How Writers Write in the Digital Age
It’s no secret that to be a writer you have to be passionate about what you do and how you craft your work. The tools a writer uses to make their art are just as important as tools to a carpenter or other type of craftsmen. Except writers use pens, notebooks, typewriters and word processors instead of power tools to create their most famous works. Today, you’d probably imagine that everyone uses a computer – something connected to the cloud, so that they don’t lose any of their masterpieces. If you were to imagine your favorite author, what do you picture them using to construct your favorite characters and develop adventures for them to go on?
This article is going to go over a couple of today’s big-name writers and what tools they use to craft their work.
Arguably one of the most successful and recognizable names in contemporary literature, Stephen King doesn’t find sitting at a computer helpful for developing his tales of horror – so he uses a simple Waterman fountain pen. King himself has described his Waterman pen in the Author’s Note of his novel “Dreamcatcher” as “the world’s finest word processor.” Stephen King found that the tactile act of using a fountain pen forces him to slow down and think about each word.
George R.R. Martin
Author of the immensely popular “A Song of Ice and Fire” series, George R.R. Martin is no stranger to science fiction and fantasy – he’s been writing in television since the ‘60s. During his TV days, he would write using a typewriter or traditional pen and paper. However, George R.R. Martin books are epically long and elaborate, and surely require the content management of a modern word processor, right? Sort of. George R.R. Martin uses a word processor, but it is one of the first word processors eve created – Wordstar 4.0 that runs on DOS.
In an interview with Conan O’Brien, he had this to say about his “ancient” computer:
“I actually like it. It does everything I want a word processing program to do and it doesn’t do anything else. I don’t want any help, you know? I hate some of these modern systems where you type a lowercase letter and it becomes a capital. I don’t want a capital. If I wanted a capital I would have typed a capital. I know how to work the shift key “
It’s okay George, write with whatever program you like, as long as you finish Winds of Winter – and soon!

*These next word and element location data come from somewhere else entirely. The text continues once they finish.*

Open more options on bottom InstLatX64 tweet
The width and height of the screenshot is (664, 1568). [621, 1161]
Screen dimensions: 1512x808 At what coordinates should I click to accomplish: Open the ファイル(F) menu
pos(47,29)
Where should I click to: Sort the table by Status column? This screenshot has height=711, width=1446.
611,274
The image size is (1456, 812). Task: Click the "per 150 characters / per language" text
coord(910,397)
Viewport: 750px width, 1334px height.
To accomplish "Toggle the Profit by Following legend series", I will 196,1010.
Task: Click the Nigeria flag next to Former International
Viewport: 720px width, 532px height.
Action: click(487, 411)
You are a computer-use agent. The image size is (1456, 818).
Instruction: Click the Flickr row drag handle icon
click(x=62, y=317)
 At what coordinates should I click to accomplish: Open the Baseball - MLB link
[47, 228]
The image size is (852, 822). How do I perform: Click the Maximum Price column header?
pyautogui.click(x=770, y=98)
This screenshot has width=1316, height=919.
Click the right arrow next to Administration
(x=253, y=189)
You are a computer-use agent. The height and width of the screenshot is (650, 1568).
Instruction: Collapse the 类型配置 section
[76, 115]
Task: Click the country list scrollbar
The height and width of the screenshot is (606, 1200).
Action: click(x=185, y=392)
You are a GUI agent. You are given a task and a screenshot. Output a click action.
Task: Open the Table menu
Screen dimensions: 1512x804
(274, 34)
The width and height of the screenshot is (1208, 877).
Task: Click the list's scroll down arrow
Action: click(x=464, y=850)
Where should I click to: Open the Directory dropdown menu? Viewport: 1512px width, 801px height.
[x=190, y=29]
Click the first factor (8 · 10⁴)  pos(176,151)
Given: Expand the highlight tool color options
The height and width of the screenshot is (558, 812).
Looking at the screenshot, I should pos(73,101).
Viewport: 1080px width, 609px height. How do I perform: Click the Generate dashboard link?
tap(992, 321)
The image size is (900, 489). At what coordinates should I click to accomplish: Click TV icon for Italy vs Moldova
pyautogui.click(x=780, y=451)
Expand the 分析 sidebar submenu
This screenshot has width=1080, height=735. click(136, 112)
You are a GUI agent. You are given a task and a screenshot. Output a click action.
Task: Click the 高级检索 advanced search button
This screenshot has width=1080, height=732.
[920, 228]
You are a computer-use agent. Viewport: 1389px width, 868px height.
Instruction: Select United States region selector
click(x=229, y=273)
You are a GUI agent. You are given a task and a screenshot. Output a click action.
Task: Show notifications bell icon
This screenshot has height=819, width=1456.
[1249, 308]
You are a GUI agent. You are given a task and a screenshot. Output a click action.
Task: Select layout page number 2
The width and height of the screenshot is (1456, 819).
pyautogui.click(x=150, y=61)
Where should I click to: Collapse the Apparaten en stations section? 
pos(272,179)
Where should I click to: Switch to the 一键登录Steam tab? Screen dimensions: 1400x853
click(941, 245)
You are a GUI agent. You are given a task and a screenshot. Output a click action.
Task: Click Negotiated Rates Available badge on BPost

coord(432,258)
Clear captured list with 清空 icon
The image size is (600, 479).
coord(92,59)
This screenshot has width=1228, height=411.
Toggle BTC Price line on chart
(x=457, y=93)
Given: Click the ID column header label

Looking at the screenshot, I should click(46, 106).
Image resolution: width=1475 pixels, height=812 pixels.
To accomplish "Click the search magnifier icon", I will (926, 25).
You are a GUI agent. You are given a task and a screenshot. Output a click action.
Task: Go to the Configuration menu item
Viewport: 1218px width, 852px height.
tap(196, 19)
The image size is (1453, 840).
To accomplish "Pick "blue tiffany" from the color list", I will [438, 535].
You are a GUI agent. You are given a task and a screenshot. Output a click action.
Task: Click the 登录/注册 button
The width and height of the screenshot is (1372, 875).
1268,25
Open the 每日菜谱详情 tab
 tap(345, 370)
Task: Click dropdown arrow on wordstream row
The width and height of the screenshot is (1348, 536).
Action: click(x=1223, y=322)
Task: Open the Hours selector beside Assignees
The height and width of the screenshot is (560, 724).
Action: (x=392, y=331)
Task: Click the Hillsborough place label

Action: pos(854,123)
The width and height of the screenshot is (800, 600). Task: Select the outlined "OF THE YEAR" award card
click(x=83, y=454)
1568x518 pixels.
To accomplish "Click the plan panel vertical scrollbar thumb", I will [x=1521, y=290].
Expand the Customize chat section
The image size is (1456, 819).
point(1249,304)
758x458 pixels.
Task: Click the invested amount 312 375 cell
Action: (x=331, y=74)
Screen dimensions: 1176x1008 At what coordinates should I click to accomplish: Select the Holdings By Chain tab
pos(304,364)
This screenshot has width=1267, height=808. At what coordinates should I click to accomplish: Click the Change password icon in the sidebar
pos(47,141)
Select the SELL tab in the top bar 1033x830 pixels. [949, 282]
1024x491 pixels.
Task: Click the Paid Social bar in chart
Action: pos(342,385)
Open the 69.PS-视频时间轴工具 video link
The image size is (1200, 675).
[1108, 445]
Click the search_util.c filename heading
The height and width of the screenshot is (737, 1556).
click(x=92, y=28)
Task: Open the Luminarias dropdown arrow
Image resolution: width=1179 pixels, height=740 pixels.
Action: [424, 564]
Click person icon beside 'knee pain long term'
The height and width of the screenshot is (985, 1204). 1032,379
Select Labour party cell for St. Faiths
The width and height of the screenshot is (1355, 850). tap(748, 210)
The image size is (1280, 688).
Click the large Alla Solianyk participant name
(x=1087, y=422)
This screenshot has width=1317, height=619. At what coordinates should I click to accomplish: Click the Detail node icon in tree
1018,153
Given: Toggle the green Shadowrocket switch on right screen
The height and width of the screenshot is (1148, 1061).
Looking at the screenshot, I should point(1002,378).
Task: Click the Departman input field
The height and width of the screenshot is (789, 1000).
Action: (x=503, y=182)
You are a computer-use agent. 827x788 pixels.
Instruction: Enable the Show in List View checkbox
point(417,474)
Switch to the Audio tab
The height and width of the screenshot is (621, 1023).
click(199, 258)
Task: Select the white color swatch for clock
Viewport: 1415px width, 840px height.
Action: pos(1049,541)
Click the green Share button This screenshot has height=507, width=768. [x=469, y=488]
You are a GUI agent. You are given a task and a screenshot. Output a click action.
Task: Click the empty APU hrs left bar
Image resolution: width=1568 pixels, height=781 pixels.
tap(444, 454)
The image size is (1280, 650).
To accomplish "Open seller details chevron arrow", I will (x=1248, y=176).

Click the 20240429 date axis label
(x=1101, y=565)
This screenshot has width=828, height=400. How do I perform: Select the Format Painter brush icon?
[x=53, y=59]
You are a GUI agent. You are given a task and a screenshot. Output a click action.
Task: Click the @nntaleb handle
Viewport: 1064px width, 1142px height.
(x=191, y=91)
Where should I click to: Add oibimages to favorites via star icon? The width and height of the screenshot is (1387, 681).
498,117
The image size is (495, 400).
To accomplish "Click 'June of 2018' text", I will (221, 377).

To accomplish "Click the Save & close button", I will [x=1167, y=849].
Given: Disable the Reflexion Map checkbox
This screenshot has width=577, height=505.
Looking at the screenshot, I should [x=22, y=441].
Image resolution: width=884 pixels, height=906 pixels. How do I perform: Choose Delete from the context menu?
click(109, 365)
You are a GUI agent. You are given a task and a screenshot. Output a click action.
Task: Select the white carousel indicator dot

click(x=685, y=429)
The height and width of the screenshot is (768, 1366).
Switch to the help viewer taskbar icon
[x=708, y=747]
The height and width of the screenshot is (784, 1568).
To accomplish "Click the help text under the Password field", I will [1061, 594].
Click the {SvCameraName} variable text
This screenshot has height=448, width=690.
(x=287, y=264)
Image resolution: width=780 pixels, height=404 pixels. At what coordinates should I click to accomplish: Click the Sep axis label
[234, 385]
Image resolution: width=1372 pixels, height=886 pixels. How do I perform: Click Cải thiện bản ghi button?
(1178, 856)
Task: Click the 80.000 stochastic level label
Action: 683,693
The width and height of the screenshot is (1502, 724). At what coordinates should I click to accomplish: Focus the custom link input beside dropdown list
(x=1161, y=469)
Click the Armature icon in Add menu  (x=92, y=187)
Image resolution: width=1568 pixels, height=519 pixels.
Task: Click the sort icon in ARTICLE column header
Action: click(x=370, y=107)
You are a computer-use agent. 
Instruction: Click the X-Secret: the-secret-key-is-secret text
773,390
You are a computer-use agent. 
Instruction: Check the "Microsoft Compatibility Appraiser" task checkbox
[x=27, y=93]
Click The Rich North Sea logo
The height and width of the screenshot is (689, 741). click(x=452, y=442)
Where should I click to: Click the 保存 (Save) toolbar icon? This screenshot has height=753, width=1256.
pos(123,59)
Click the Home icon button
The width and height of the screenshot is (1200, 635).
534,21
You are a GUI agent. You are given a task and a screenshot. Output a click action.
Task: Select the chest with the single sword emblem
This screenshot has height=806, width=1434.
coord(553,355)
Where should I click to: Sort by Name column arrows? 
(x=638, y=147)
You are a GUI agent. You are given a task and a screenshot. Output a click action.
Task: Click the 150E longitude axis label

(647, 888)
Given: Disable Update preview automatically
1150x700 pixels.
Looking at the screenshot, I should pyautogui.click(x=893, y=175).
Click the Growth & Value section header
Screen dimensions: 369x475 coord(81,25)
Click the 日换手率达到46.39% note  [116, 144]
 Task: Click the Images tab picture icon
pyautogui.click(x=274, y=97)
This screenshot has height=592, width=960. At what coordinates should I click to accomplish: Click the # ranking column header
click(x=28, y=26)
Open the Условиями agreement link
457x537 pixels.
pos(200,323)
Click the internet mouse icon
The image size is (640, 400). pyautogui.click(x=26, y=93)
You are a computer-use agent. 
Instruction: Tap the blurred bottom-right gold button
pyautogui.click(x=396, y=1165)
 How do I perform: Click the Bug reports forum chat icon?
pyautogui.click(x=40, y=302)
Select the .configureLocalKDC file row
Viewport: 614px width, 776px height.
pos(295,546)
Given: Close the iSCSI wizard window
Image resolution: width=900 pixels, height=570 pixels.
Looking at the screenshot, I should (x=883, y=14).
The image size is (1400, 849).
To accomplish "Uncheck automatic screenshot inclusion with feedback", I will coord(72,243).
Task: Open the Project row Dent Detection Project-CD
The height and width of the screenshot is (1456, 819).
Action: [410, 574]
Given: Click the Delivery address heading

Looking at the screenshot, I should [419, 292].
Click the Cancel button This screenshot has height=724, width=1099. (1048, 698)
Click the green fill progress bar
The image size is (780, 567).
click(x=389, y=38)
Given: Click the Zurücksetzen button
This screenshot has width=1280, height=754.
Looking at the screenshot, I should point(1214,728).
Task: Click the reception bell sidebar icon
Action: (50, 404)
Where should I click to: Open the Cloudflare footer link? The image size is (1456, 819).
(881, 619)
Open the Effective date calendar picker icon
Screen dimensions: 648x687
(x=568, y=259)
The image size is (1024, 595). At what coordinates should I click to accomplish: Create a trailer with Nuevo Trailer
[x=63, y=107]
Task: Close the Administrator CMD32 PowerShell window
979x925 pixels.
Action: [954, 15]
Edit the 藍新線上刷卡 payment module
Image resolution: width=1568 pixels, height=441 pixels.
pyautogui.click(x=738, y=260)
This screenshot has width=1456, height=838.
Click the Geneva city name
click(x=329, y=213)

Like Stephen King, Neil Gaiman is also a master of the weird and wild worlds of the dark places in your imagination. When he’s writing screenplays he values the “immediacy of the computer” in that he can quickly make edits to get through them faster. However, also like Stephen King, he prefers to use a fountain pen when he’s writing and outlining novels. Neil Gaiman likes to avoid external distractions when he’s trying to build and lay out the elaborate landscapes of his dreamlike worlds so he often hides in a cabin or hotel room. The manual act of penning down his imagination keeps his mind focused on the moment and scene he is currently writing.
Neil likes to use different color pens when he’s writing a book, so he can track his daily progress. When defining the success of a day’s worth of writing, he says:
“A good day is defined by anything more than 1,500 words of comfortable, easy writing that I figure I’m probably going to use most of in the end.”
Even though we live in the 21st Century, some of the best writers still use older technology to get their thoughts and imaginations out to the people.